= International Izmir Festival =

Annual arts festival held in İzmir, Turkey

The International Izmir Festival (Uluslararası İzmir Festivali) is an arts festival held annually in İzmir, Turkey and organized by the İzmir Foundation for Culture Arts and Education (İKSEV). It is a member of the European Festivals Association. It was held for the first time in 1987 under the name İzmir International Culture and Arts Festival. The most recent edition of the festival was held in 2024.

== Organisation ==
The International Izmir Festival is an arts festival held in İzmir, Turkey and organized by the İzmir Foundation for Culture Arts and Education (İKSEV).
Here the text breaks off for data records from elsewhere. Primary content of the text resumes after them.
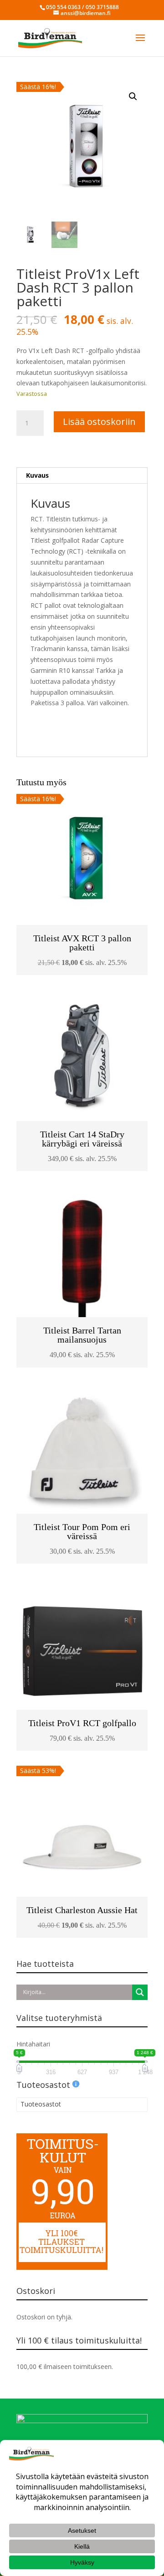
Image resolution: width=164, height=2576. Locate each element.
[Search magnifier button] (140, 1992)
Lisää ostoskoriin (99, 421)
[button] (133, 96)
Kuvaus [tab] (37, 475)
The foundation was established under the direction of philanthropist Nejat F. Eczacıbaşı. It was held for the first time in 1987 under the name İzmir International Culture and Arts Festival. The festival is a member of the European Festivals Association. The festival uses venues across Izmir and the ancient city of Ephesus.

== Events ==
The 2015 event was the 29th festival, and saw a farewell performance by the Buenavista Social Club.
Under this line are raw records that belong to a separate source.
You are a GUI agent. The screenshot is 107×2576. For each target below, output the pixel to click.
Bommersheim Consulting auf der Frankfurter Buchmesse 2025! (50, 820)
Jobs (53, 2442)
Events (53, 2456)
The festival was held between 26 May 2018 and 7 July 2018. In 2021, the 34th festival was held, featuring the Schumann Quartet, and opera night with soprano Sabrina Sanza and baritone Guido Dazzini. Poyraz Baltacıgil and Nil Kocamangil played cello concertos with the izmİr State Symphony Orchestra as part of the Nejat F. Eczacibasi National Composition Competition.

In 2024, the festival finished with Turkish pianist and composer Fazıl Say and Ahmed Adnan Saygun in a Symphony Orchestra Concert at Bergama Asklepion.